The Glasgow band are playing their debut album with an added intensity that underlines its magnificence. Time plays cruel tricks on memory and, like so many groups you sort of forget just how good they were. There is a lot of music out there and bands can easily fade into the background.
Tonight, though, was a startling reaffirmation and reminder of just how good Glasvegas were/are. There is a power that comes from the drums, a dive bombing melodic spine from the bass and those spectral ghostly guitars building into the very modern wall of sound and then there is James Allen’s vocals – full of that classic girl group drama or the endless skies of Ian McCulloch or that beauty of heartbreak that Glasgow has always done so well. They soar and capture the heartache and yearning and ghost rider beauty of being alive and in and out of love and the grit and grime of life and it’s soaring moments and they still sound enormous and fill the room. This is a voice that comes from deep within the soul and they sound even more urgent and spectacular after being given a second chance to break free.
Rock n roll is an unforgiving beast, crueler even than the world of football that James Allen was once involved in with a Scottish lower league career that included playing for clubs like the Blue Brazil – Cowdenbeath – in music so many fragile young dreamers have their moment of genius before being thrown to the rocks like broken dolls, battered by the cruel barbs of the business. Somehow, though, Glasvegas have been given a second chance and somehow they have returned sounding even more special, thrilling and full of the beautiful noise and melody than the first time.
I remember them being good but not this good. They have vamped up their tsunami of sound that seems to be one crescendo after another. In 2018 rules are there to be broken and bands don’t have to humbly hide in the shadows after their moment in the glare of the spotlight. Glasvegas are proof that that are new heights to be scaled and older songs can still crackle with an urgency. Daddy’s Gone sounds even more spooked and the scale of music and ambition is back. The audience sing along in disbelief that the band have returned and the sold out 450 packed venue feels like the kind of stadium the band’s songs will soon be filling.

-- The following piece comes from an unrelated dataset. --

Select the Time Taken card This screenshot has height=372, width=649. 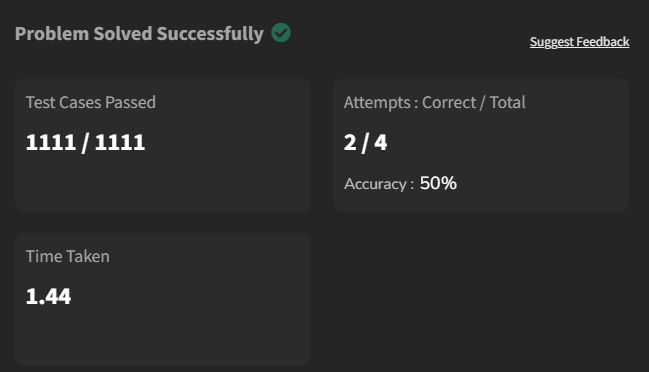(163, 299)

Glasvegas had a big moment. Their eponymous debut album seemed to have set them up for the helter skelter ride to the top of the indie pile and then the wheels came off. There were follow up albums but they seemed to have lost their mojo and the moment. For sure there were great songs on the later albums but that avalanche of assured sound, that wall of melodic magnificence seemed not quite as focussed. This was followed by four years of silence, a crisis of confidence – in rock music being given the prize and having it taken away is, in many ways, crueller than never having the prize at all.

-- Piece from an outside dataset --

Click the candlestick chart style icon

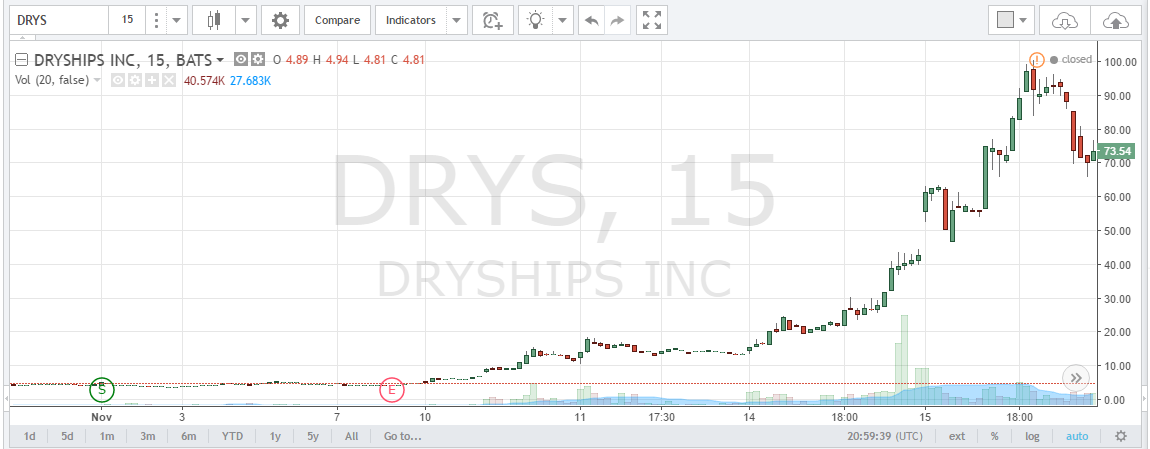click(x=212, y=20)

It seemed they would become a footnote. A footnote to a magnificent moment of course but a footnote none the less but then fellow Glaswegian and original champion of the band Alan McGee stepped back into the fold and did another one of his repair jobs. Standing at the back of the venue tonight he is dancing around with his hands in the air filming the gig like just another fan. I ask him just what this magic dust that he applies to these bands is and he cackles that manic laugh and tells me he just tells them to play their big album. It’s sort of true but what he really does is finds these broken down older music vehicles and and empowers them again. It’s that kind of empowerment that is so vital in youth but is even more vital ten years later and has been life changing for Glasvegas.

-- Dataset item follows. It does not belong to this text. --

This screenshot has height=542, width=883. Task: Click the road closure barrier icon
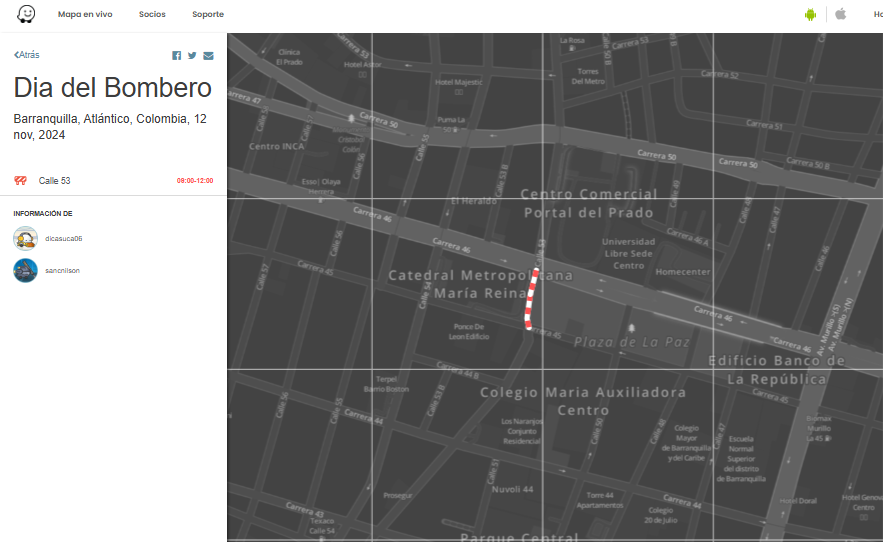click(x=20, y=181)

You can sense it as James humbly thanks the audience as he blinks in disbelief at just how powerful their devotion is. He stands in the middle of the melodic maelstrom lost in the music and the songs and then opens his eyes and the whole room is singing them back like they mean as much to them as they do to him. It’s emotional this kind of devotion and it’s earned. In a weird way Glasvegas sound even more of the now than they did then. There is rumours of demos of new songs and a potential new album.
Finally, the band are ready to follow up that classic debut.